Doğalgaza %15 zam gelmesi topyekün enflasyonla mücadele modelinin artık satın anlamadığını göstermektedir. Ağustos ayında tüketici Güven endeksi bir miktar düştü. Faizlerin indirilmesine rağmen ve seçimlerini geride kalmasına rağmen Güven endeksinin düşmesi buzdağının görünmeyen kısmının henüz gelmediği anlamına gelebilir.

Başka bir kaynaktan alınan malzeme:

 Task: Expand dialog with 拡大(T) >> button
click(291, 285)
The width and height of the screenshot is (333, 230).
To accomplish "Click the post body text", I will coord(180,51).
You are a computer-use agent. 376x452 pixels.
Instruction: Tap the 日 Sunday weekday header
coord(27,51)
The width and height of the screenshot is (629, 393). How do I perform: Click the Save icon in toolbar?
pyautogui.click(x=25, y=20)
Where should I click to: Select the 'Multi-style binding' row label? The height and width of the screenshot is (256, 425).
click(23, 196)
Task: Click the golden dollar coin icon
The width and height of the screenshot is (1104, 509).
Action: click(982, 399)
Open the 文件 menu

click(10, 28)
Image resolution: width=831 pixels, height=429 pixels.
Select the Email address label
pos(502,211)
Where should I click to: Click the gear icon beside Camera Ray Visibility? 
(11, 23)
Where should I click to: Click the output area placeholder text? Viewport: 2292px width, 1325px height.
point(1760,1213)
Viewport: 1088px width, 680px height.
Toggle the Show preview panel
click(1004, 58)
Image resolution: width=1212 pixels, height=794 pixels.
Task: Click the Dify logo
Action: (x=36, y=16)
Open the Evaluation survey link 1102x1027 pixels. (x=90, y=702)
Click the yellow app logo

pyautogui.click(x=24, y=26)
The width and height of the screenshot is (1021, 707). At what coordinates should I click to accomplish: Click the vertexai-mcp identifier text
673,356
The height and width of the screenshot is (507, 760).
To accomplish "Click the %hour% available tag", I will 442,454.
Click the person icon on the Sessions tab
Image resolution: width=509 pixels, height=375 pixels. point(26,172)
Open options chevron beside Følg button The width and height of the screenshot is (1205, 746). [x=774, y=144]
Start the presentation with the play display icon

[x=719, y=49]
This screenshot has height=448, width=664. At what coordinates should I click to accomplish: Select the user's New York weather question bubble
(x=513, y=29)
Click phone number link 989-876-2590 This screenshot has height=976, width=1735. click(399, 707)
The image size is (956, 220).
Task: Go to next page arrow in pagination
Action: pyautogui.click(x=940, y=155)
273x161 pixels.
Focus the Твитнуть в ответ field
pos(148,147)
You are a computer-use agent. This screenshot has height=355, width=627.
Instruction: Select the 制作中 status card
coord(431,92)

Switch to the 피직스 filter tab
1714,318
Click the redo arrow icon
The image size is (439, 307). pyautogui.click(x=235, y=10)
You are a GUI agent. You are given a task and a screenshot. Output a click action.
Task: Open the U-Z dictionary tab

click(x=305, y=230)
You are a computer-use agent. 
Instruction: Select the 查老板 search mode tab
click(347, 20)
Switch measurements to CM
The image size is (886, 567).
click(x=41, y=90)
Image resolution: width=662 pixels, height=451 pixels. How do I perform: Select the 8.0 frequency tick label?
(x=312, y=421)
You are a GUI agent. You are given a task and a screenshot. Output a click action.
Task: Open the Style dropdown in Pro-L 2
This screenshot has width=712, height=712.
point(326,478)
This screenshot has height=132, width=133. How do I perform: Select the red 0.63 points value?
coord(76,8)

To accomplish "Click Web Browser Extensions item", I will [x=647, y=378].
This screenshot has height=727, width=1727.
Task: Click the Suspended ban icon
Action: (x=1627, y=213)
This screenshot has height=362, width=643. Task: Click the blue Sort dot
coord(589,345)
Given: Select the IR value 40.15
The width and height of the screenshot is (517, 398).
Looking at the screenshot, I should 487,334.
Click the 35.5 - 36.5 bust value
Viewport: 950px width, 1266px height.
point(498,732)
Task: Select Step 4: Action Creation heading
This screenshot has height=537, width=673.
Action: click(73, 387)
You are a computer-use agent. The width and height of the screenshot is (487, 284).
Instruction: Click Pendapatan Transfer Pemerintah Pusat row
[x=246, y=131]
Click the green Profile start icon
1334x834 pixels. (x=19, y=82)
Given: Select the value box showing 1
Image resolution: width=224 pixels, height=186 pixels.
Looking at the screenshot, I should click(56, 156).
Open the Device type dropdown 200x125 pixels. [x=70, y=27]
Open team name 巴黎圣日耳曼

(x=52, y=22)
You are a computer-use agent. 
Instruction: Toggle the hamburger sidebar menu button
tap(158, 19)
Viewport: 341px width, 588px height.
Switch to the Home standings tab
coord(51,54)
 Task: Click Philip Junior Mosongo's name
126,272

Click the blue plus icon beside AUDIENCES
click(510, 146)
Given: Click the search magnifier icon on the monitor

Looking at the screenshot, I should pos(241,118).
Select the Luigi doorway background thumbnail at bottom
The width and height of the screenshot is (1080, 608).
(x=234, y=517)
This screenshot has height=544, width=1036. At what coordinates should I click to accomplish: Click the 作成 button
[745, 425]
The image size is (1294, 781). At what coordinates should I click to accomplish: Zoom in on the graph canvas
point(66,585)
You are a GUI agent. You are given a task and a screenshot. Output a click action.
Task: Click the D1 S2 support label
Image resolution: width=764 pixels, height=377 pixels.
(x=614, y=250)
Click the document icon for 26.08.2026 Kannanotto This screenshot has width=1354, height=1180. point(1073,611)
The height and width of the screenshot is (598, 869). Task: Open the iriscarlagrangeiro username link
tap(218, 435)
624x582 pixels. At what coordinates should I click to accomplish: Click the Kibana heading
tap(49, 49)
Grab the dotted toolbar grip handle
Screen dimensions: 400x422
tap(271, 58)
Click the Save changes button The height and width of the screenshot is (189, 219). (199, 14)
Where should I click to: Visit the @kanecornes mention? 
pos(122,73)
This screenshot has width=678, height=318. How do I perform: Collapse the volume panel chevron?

Faizler yüksek olup Kredi verileri düşük olursa büyüyemeyiz mantığı mevcuttur fakat faizler düşük olduğu halde Kredi verilerinin fazla düşük olmaması sebebiyle istenen büyümeyenin gerçekleşmediği gözükmektedir.
Kredi büyümesinin gerçekleşmesine rağmen Türkiye ekonomisinin bu kompozisyonda büyümemesi çok olumsuz bir tablo ortaya koyuyor. Yani kredilerin uygun istikrarlı sürdürülebilir alanlarda ve metotlarda kullanılamadığı gerçeğini ortaya koyuyor yani Güven endeksinin azalması aslında çok unsurlu faktörlerden politik istikrarsızlıktan ekonomik buhrandan ve aynı zamanda kredinin metodolojisinin akıllıca uygulanabilirliğinin hesap verilebilir olmadığı gerçeğini ortaya koyuyor.
Türkiye ekonomisi %2 yerine %1.5 ‘lik beklentilerin altında bir daralma yaşayarak piyasaları daha olumlu beklentilere itti.
Hisse senedi takipçisi, TradingView ‘de oluşturulmuştur
Bunun yanında, ekonomik olarak borsa şirketleri ve banka kredi yapılanmaları güçlenirken hane halkı ekonomisi geri planda kalmaya başladı. Borsada tepki alışları endeks 96150 ve 94500 seviyelerinden tekrar destek alarak çıkışını tamamlayabilir.
Grafik, TradingView ile oluşturulmuştur
Sonuç itibariyle, hisse senedi piyasasında, DOHOL hissesinin grafiğinin RSI bazında güvenli çizgide olduğunu görüyoruz. BIST 100 hisseleri dün belirtildiği gibi genel bir yükselişte. Doğan Holding, şirketler grubu olarak, sanayi ve inşaatta ülke genelinde küçülme varken önceki haftanın fiyatında 1.35 ‘te tutunmayı başardı. Regresyon çizgilerine baktığımızda giderek yatay ve belirleyici bir aralıkta olduğu gözler önünde seriliyor. Volatilitesi yüzde 3.82 iken bu hafta 3.03 ‘e kadar düştü. Aroon çizgisi pozitif sinyal veriyor ve iyi bir konumda. Şuan hacim olarak 138 milyon seviyesinde ve Bollinger bantları ise önceki dalgalanma geniş olduğundan net değil. 1.34 üstü kapanışların risk iştahını artıracağı ve gündem çok fazla değişmediği sürece tut ve/veya al sinyali vermeye devam edeceğini düşünmekteyim.